Kembali di 2002, Bush berdalih didepan Konggres bahwa perang Irak dilakukan karena Irak berada dibalik serangan 9/11 dan Irak dianggap sangat berbahaya karena memiliki senjata pemusnah massal.
Tentunya argumen tersebut sekalipun palsu tidak akan efektif jika rencana itu dilakukan awal tahun dan jika pernyataan kegentingan itu tidak disampaikan kedua kepala negara itu. Mereka beralasan bahwa serangan senjata pemusnah massal Irak akan dilakukan diawal pemerintahan Bush sehingga AS harus bertindak segera.

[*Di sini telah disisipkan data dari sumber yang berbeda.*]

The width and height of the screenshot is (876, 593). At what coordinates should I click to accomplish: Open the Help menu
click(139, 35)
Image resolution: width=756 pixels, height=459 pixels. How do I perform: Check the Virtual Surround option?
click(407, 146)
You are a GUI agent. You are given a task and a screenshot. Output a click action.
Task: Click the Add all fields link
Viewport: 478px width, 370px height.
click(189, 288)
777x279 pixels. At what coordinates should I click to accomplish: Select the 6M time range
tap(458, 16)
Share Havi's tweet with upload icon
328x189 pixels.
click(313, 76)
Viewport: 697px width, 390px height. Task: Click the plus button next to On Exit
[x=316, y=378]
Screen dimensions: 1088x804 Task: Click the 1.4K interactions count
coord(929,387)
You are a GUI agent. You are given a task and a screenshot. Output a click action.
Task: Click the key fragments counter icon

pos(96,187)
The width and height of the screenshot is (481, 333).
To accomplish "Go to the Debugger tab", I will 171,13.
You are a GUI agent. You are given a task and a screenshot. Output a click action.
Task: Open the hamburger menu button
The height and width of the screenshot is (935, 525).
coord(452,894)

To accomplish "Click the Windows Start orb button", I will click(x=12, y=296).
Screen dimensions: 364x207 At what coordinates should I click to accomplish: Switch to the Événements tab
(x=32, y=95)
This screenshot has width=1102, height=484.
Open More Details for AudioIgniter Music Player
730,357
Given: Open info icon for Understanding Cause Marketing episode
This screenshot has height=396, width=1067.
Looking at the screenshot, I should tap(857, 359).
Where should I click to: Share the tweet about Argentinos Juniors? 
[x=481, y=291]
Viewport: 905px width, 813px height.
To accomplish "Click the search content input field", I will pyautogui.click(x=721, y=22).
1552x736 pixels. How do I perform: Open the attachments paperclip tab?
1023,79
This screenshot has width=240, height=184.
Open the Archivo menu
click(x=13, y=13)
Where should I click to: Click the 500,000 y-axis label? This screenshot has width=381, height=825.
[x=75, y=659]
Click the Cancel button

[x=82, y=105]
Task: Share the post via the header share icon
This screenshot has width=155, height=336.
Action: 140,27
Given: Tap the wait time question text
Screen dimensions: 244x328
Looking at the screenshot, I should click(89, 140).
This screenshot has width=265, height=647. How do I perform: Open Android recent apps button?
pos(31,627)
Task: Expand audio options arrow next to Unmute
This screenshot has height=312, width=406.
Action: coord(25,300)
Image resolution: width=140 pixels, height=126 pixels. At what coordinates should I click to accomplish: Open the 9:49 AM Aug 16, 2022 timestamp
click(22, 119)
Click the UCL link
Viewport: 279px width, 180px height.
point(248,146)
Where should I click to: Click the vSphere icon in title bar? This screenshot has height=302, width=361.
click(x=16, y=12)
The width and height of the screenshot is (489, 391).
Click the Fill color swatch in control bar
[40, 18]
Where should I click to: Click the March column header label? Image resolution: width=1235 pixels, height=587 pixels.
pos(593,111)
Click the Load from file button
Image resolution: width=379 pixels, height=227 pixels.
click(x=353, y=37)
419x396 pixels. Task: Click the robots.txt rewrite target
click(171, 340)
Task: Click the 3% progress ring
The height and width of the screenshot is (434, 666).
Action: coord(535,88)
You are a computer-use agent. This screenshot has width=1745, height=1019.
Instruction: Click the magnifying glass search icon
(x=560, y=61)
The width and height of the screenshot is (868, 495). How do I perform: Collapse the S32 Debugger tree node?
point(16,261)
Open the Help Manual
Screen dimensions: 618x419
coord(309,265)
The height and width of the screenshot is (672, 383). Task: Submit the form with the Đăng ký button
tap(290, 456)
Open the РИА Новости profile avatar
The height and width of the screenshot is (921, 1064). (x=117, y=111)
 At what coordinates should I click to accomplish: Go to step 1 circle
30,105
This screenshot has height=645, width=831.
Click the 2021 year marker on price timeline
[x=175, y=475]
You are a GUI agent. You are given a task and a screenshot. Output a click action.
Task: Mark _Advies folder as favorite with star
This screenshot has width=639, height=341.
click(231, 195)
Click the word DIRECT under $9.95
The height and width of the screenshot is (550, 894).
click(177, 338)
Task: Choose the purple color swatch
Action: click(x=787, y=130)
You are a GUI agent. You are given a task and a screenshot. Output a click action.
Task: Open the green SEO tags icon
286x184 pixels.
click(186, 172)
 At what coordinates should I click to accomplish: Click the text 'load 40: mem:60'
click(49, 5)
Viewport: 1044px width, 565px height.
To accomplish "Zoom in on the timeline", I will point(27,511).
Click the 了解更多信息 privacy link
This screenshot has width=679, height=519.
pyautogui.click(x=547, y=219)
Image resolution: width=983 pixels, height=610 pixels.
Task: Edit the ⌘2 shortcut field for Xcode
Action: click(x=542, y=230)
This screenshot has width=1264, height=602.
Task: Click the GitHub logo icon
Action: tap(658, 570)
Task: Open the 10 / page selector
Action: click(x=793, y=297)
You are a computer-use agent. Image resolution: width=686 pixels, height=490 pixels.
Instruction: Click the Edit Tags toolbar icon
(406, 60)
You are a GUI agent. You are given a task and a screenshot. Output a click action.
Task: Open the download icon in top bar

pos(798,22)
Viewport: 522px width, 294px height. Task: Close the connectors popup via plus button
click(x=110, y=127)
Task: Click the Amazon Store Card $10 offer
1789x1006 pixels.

Dalam buku saya, The Case for Impeachment, ada banyak bukti bahwa Bush dan Cheney telah mempersiapkan perang bahkan jauh sebelum Bush berkantor di Gedung Putih, 20 Januari 2001. Menteri Keuangan dalam bukunya, The Price of Loyalty, yang ditulis setelah disingkirkan Bush menyatakan bahwa pertemuan pertama Dewan Keamanan Nasional (NSC) dalam pemerintahan Bush membahas agenda perang dan penggulingan Saddam. Segera setelah serangan 9/11, Bush segera memerintahkan ketua program anti terorisme NSC menemukan “keterkaitan” dengan Irak.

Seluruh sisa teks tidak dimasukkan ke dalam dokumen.